Australian singer songwriter and Bad Seeds member Anita Lane dies at 61
Anita ‘Dirty’ Lane, Australian singer-songwriter and one-time Bad Seeds member, has passed away at 61.
Lane was a long-time collaborator of Nick Cave’s, co-writing two of his best-known songs ‘From Her to Eternity’ and ‘Stranger Than Kindness’, as well as others including ‘A Dead Song’, ‘Dead Joe’ and ‘Kiss Me Black’.
The Bad Seeds appeared on her debut Dirty Sings EP in 1988, and guitarist Mick Harvey produced her albums Dirty Pearl (1993) and Sex O’Clock (2001), songs as menacing as they were exquisite, speaking to other women about independence and boldness.
Lane was born in Melbourne, singing and writing songs at the age of 16.

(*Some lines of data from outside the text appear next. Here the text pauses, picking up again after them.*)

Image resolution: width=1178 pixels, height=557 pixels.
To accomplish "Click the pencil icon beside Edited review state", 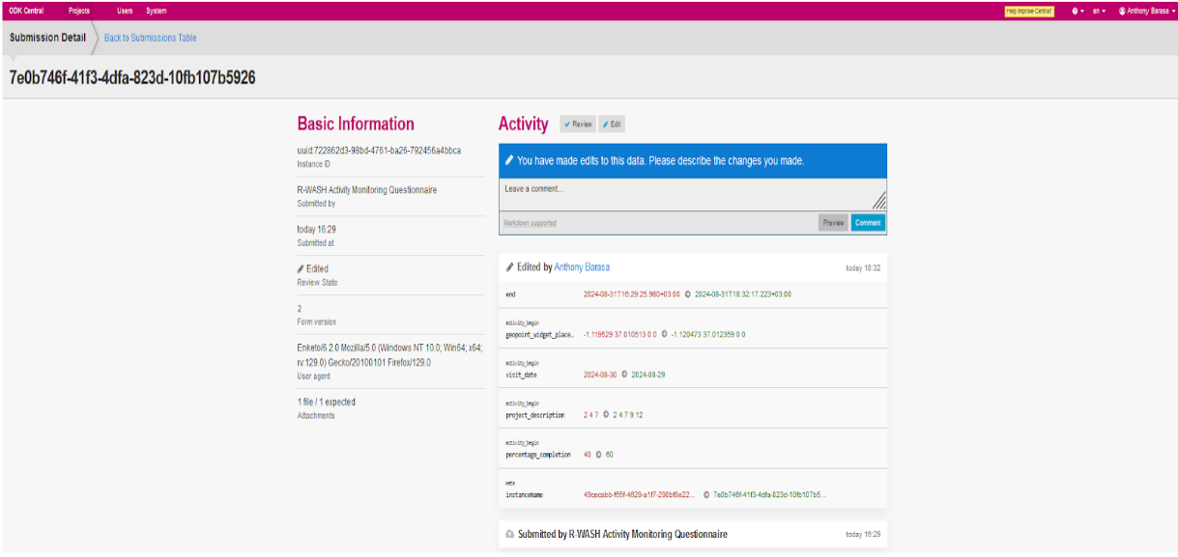I will coord(301,269).
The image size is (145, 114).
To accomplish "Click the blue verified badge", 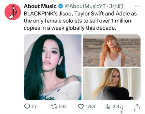I will pyautogui.click(x=61, y=6).
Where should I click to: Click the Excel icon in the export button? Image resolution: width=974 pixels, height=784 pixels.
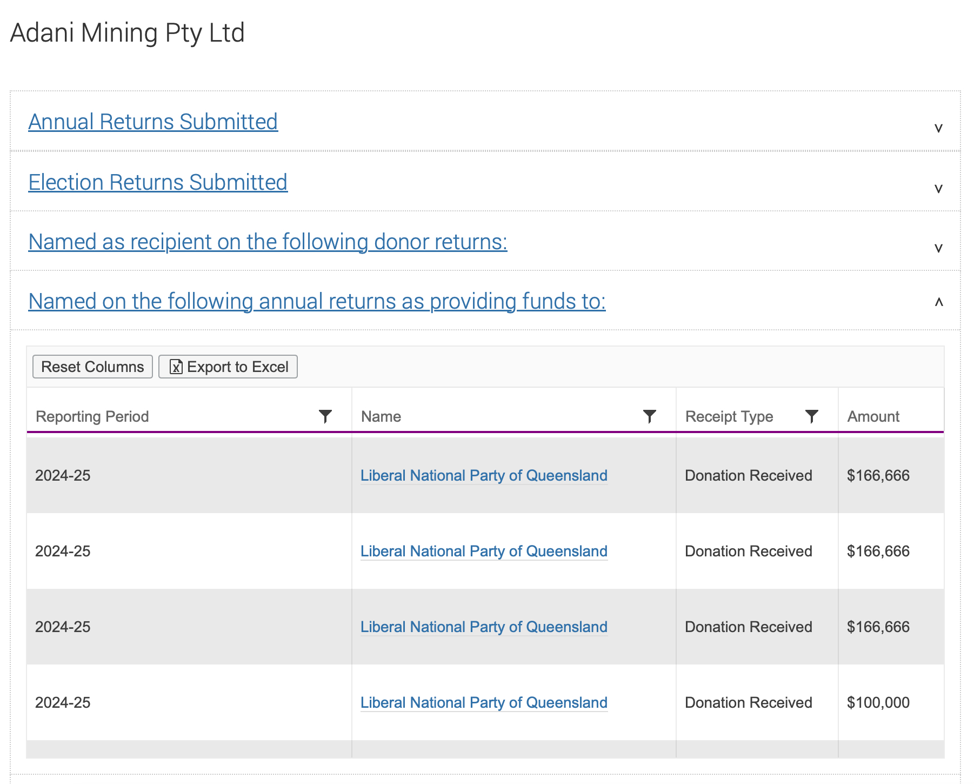pyautogui.click(x=176, y=367)
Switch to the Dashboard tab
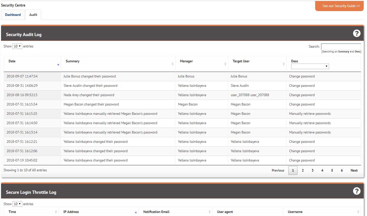Viewport: 367px width, 216px height. (x=13, y=15)
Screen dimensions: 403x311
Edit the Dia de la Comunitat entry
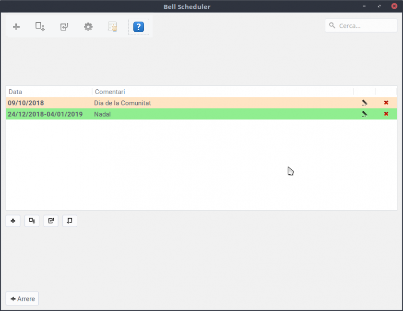[x=365, y=103]
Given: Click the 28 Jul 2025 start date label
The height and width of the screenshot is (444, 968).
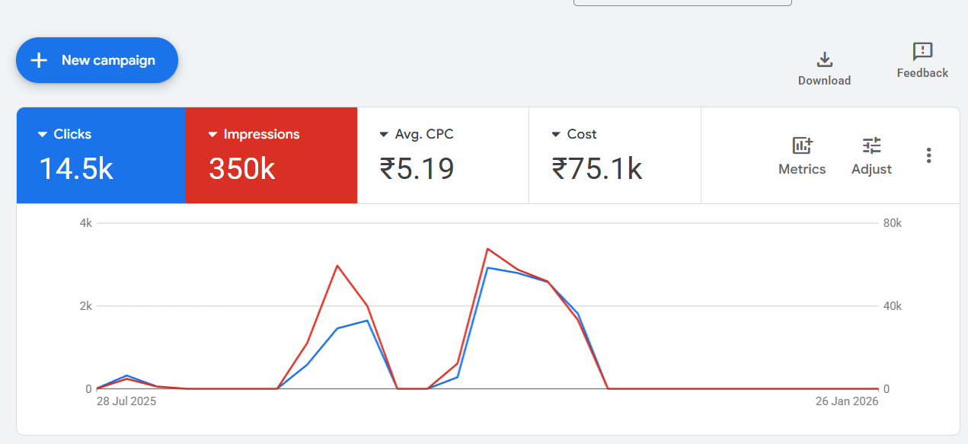Looking at the screenshot, I should (x=126, y=401).
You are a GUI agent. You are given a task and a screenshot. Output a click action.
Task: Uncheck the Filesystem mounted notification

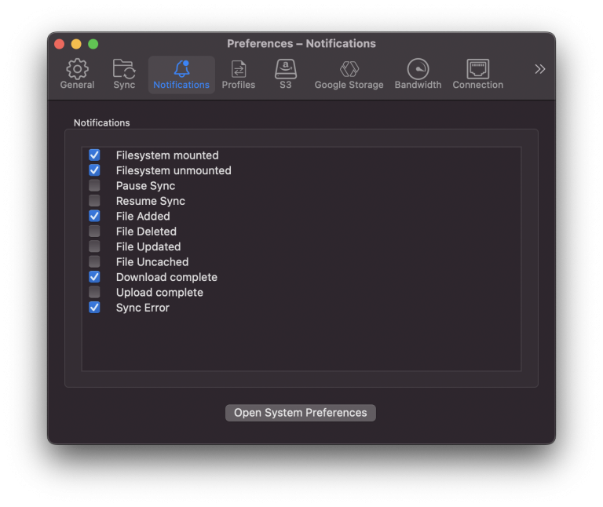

She attended the Prahran College of Advanced Education, where a classmate was Rowland S. Howard.
In 1977, she met Cave – at the time in his late teens and singing with The Boys Next Door – and they struck up an intermittent relationship while she opened him up the power of poetry.

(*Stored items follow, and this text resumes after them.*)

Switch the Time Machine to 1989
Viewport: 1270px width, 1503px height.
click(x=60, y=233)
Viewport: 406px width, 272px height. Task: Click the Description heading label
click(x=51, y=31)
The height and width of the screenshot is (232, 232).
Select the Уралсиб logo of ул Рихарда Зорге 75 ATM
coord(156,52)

Both were rebels, both said punk made them come alive, and both were determined to carve out their own paths in life rather than the ones their families had decided was for them.
When the band became The Birthday Party in 1980, Lane accompanied them to Europe.
Rolling Stone paid tribute to “her sinister mystique”, the way “she showed shy girls how to come on scary” and equated her role in The Bad Seeds with Anita Pallenberg’s in The Rolling Stones.
“She was a lot more than a muse — she was the girl who schooled these boys in the art of badness, the queen of this underground.”
Lane appeared on the soundtrack of their 1988 Australian film Ghosts… of the Civil Dead and guested on records by Die Haut, Barry Adamson, Head On and Einstürzende Neubauten.
In the 1990s she moved to Byron Bay and lived out her life quietly.
Cave, who wrote about her in ‘Cabin Fever’ posted on social media on her passing: “From her to eternity. We love you, Anita.”
Harvey shared a picture of Lane from 1995 with more than 40 hearts, captioning it “one for every year I’ve loved you”.